Быть может, подступиться к ответу нам помогут две мысли Гераклита. Гераклит в некотором роде отвечает здесь Сократу, признавая, что истинная власть языка кроется как раз в том, что превращает безличную речь оракула в угрозу и скандал: «Владыка, чей оракул в Дельфах, ничего не выражает и ничего не скрывает, а указывает». Слово «указывает» возвращается здесь к своей образной силе и превращает слово в безмолвно направленный перст: «указательный палец с оторванным ногтем», каковой, ничего не говоря, ничего не пряча, открывает пространство, открывает его тому, кто открывает себя его приходу. Сократ, несомненно, прав: он взыскует не языка, который ничего не говорит и за которым ничего не скрывается, а надежной, обеспеченной присутствием речи, годной к обмену и для обмена созданной. Речь, на которую он полагается, — это всегда речь о чем-то и речь кого-то, то и другое всегда уже проявлено и присутствует, это никогда не речь начинающаяся. И тем самым обдуманно, с осмотрительностью, которую не стоит недооценивать, он отказывается от любого языка, обращенного к истоку, как от оракула, так и от произведения искусства, наделяющего начало голосом, взывающего к исходному решению.
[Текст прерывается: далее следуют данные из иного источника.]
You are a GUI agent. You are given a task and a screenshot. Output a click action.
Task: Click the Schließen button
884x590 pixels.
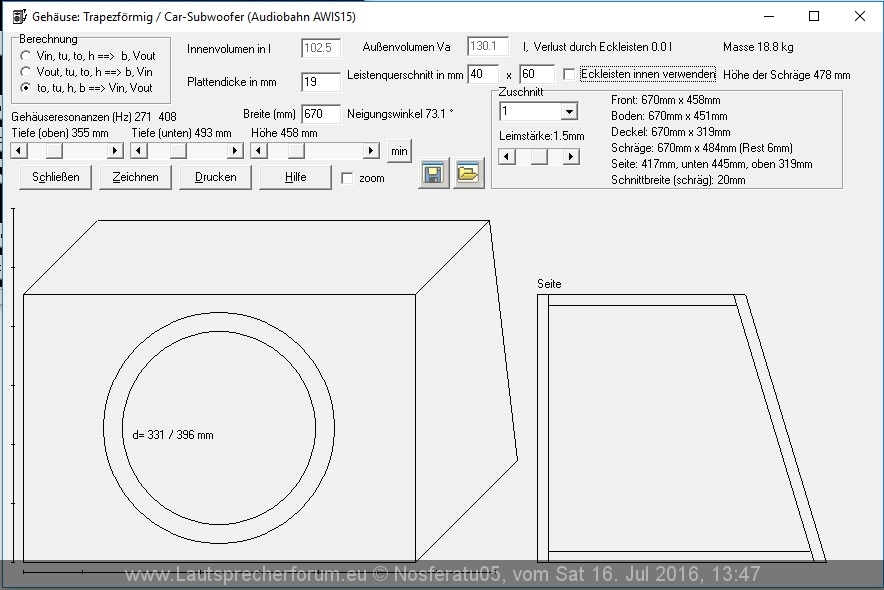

Язык, на котором говорит исток, — по сути своей язык пророческий. Это не означает, что он диктует последующие события, это значит, что он не опирается на что-то, что уже есть, — ни на какую-то текущую истину, ни на единственный уже проговоренный или проверенный язык. Он предвещает, потому что начинает. Он указывает на грядущее, потому что еще не говорит: язык будущего, поскольку сам как бы будущий язык, который все время себя опережает, обретая свой смысл и законность впереди себя, то есть будучи по существу неоправданным. Именно такова безрассудная мудрость Сивиллы, заставляющая слышать себя на протяжении тысячи лет, поскольку она никогда не слышится теперь; и этот язык, который открывает длительность, который порывает и прорывается, неулыбчив, непригляден и лишен прикрас — сама обнаженность первичной речи: «Сивилла, та, что пенящимся ртом, доносит лишенные приятности речи, без украшений и прикрас, не дает стихнуть своим оракулам на протяжении тысячи лет, ибо вдохновлена богом».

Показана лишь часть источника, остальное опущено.